Los hechos ocurrieron en la madrugada del sábado al domingo pasados en un polígono del término municipal, en unas instalaciones que presentan una estructura deplorable, donde en el momento del desalojo había 85 personas en su interior -el número había llegado a cien en algún momento de la noche- y 21 vehículos, y se había instalado un equipo de música y luces completo, según han informado a EFE fuentes de la Policía Local.

Los aseos de la casa no estaban conectados al alcantarillado público y había malos olores, los cables eléctricos estaban colgando y los organizadores habían dispuesto una barra y una caja registradora para un concierto de ballenato, según tuvo conocimiento la Policía, que sabía con anterioridad de la existencia de carteles publicitarios y de la venta de entradas a 15 euros por comida, bebida y baile.

Los agentes acudieron sobre las 4 de la madrugada del domingo a la casa, que no tenía licencia de actividad ni seguros y allí encontró a 85 personas, entre jóvenes y personas de mediana edad que habían llegado en sus propios vehículos o en taxi desde diferentes localidades, bailando sin respetar las medidas sanitarias por la COVID-19.

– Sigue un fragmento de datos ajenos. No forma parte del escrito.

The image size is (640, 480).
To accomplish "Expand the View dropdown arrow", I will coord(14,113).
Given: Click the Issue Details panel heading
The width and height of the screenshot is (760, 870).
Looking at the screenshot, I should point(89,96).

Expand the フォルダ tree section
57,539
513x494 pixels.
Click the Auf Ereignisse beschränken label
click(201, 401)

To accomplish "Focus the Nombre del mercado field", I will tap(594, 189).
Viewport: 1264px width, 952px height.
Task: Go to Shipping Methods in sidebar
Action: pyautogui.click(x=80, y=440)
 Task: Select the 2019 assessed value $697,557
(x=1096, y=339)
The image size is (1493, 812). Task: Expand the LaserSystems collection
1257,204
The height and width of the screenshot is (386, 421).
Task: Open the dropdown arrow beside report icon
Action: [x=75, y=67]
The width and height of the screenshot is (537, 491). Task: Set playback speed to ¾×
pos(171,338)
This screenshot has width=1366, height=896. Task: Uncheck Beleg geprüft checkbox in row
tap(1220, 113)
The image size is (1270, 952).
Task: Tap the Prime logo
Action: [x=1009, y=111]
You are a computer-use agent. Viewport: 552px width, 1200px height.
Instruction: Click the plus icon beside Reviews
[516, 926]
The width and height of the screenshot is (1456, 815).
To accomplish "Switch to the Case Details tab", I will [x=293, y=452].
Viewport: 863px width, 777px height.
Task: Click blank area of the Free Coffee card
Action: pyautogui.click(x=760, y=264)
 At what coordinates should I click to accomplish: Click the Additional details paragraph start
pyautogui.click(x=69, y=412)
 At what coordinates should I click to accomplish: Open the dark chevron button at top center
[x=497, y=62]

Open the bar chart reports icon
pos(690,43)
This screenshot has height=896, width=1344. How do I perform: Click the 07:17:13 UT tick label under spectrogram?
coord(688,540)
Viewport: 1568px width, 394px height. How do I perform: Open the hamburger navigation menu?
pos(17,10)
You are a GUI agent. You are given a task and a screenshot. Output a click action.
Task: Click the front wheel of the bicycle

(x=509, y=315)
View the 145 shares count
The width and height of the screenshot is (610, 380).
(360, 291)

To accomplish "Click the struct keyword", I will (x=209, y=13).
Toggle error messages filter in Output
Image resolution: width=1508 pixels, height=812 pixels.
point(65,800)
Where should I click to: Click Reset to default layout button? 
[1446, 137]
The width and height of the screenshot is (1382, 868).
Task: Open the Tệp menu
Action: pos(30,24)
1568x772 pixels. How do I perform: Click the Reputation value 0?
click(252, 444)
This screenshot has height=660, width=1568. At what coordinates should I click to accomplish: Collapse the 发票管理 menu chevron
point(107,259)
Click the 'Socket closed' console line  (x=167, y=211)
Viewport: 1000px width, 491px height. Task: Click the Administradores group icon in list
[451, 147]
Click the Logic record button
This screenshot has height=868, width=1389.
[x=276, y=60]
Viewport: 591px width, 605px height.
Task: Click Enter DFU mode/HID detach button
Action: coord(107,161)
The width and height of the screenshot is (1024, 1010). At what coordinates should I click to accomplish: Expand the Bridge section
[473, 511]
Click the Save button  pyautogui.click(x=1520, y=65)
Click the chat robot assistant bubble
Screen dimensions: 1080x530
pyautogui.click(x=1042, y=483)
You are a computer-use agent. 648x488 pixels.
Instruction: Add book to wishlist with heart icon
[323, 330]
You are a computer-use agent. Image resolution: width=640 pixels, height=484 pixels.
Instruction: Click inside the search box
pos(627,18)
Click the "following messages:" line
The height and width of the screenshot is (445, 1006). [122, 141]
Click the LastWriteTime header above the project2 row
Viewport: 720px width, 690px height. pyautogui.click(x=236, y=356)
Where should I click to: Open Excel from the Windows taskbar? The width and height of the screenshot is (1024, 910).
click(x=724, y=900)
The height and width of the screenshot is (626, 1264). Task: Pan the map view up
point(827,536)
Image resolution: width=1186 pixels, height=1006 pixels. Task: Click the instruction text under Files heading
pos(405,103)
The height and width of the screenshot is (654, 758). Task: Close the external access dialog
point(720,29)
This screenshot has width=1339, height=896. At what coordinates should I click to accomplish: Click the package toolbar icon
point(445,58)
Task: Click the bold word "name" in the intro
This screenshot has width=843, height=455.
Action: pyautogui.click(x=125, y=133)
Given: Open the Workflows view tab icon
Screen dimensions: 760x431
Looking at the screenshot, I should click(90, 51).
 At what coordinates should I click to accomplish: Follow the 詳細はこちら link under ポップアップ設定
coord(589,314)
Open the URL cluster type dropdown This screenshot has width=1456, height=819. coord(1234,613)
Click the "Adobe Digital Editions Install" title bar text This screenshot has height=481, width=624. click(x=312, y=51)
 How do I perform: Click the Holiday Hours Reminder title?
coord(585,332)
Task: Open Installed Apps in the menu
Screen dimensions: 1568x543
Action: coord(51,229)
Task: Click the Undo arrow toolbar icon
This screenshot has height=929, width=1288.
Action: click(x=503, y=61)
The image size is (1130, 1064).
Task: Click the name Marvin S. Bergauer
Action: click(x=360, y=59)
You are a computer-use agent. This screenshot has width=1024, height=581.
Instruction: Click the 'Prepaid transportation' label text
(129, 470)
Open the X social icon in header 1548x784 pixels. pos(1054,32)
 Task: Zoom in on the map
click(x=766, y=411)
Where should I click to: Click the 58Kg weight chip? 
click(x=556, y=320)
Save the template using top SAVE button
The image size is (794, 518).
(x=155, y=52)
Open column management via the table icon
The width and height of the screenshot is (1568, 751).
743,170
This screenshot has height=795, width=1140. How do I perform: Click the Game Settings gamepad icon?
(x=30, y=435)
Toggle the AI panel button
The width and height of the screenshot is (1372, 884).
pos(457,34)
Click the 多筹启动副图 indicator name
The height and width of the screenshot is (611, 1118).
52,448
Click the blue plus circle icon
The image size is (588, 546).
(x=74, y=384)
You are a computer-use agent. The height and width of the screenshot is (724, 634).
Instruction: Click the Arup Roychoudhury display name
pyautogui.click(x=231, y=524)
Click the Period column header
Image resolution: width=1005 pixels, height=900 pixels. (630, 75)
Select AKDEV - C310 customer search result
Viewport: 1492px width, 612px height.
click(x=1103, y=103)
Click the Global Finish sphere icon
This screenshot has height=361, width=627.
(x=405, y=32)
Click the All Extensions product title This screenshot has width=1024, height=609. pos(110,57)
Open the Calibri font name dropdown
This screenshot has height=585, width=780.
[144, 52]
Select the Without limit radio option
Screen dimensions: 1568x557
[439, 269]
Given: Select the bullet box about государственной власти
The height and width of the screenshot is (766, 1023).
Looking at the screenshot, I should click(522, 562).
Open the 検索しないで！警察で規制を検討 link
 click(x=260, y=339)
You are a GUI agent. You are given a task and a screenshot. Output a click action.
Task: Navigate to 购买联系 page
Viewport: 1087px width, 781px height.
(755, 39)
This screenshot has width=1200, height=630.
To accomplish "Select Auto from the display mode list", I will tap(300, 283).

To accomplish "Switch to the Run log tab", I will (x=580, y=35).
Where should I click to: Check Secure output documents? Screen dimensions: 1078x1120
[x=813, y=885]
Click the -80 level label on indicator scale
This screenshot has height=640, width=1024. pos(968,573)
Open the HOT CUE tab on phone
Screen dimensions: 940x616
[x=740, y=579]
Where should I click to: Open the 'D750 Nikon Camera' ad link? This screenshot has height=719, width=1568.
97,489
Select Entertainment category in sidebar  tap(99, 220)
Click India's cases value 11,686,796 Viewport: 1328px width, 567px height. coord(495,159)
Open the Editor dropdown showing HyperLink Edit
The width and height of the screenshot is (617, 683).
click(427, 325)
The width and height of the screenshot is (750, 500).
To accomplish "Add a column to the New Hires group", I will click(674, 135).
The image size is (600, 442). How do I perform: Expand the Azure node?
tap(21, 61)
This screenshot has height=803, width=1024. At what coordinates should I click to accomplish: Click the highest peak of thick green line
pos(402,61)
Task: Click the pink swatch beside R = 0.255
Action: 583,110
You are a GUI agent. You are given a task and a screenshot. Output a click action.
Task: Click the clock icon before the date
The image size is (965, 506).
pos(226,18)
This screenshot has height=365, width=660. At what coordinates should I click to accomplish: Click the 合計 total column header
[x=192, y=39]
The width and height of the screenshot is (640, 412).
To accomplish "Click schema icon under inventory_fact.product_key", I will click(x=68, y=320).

El local de ocio nocturno ilegal, que había dispuesto 50 mesas y 15 sillas, ya tenía un expediente abierto desde finales de julio, y con el desalojo de este fin de semana, la Policía ha comunicado a la Generalitat infracciones graves por incumplimiento de las medidas higiénico sanitarias por COVID-19 y al Ayuntamiento de Alzira la falta de licencia de actividad.

Ahora se está tramitando la clausura administrativa del local, que está ubicado en una zona de tránsito de vehículos pero no habitable y no contaba con salidas de emergencia ni extintores, y está abierto el trámite de alegaciones.

La Policía Local ha alertado de la gravedad de los hechos por parte del organizador y también de los asistentes, dado el mal estado de la "nave-casa de campo" y el incumplimiento de medidas de higiene ante el coronavirus.